En la antigüedad, el predicador cristiano más famoso fue San Juan Crisóstomo.
Sus sermones todavía conmueven hoy a los que los leen, después de quince siglos de haber sido pronunciados.
Este fogoso orador escribió un bellísimo tratado acerca del sacerdocio y allí dice lo siguiente respecto de la predicación: «Tan importante es la predicación que los apóstoles dejaron los demás ministerios y oficios para dedicarse a predicar».
Lo que más les importaba no era hacer milagros, sino predicar, evangelizar, no dejar de propagar la Palabra de Dios.
Para que un sacerdote sea fiel a sus sagrados deberes es necesario no sólo que predique mucho, sino que se dedique con toda su alma a preparar lo mejor posible sus sermones y a adquirir cuanto más pueda las mejores cualidades de un buen orador.

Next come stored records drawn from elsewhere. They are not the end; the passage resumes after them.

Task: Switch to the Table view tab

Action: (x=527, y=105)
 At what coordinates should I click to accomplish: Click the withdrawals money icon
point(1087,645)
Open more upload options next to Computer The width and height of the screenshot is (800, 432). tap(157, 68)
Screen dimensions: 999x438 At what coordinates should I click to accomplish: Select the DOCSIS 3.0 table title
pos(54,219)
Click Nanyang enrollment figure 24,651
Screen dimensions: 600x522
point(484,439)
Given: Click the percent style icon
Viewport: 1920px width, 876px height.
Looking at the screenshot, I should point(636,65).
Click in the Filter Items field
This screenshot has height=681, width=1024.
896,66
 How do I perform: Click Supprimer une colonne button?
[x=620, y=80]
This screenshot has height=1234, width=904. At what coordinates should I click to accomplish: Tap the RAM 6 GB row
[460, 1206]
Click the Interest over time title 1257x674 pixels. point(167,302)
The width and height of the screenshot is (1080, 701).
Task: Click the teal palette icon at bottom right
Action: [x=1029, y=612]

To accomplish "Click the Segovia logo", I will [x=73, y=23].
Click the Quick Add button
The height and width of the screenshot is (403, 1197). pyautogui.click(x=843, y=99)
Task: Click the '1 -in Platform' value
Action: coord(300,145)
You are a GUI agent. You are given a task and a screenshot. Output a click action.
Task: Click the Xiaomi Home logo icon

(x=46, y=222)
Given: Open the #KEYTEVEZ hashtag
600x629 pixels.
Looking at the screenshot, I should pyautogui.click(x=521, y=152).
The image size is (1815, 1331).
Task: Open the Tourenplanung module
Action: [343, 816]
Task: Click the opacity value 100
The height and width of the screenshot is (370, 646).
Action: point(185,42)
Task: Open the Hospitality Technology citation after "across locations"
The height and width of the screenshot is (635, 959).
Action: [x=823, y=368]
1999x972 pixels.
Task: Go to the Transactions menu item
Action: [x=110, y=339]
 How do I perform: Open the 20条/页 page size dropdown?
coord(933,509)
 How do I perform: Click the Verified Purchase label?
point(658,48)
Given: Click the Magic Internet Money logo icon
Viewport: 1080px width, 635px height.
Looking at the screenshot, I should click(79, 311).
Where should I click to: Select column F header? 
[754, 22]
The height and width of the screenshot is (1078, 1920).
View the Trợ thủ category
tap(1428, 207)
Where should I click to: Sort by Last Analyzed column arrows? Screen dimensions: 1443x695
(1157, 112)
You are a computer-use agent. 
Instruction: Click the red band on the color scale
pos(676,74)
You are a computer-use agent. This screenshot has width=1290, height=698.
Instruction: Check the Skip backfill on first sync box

Cuando una ciudad tiene buenos y expertos defensores más difícilmente caen en poder del enemigo.
Cuando los cristianos tienen unos buenos predicadores que les enseñen bien a defenderse de los enemigos del alma, las caídas en poder del mal serán menos numerosas.
Todo cristiano necesita de buenos predicadores que le enseñen a defenderse de los ataques del mal.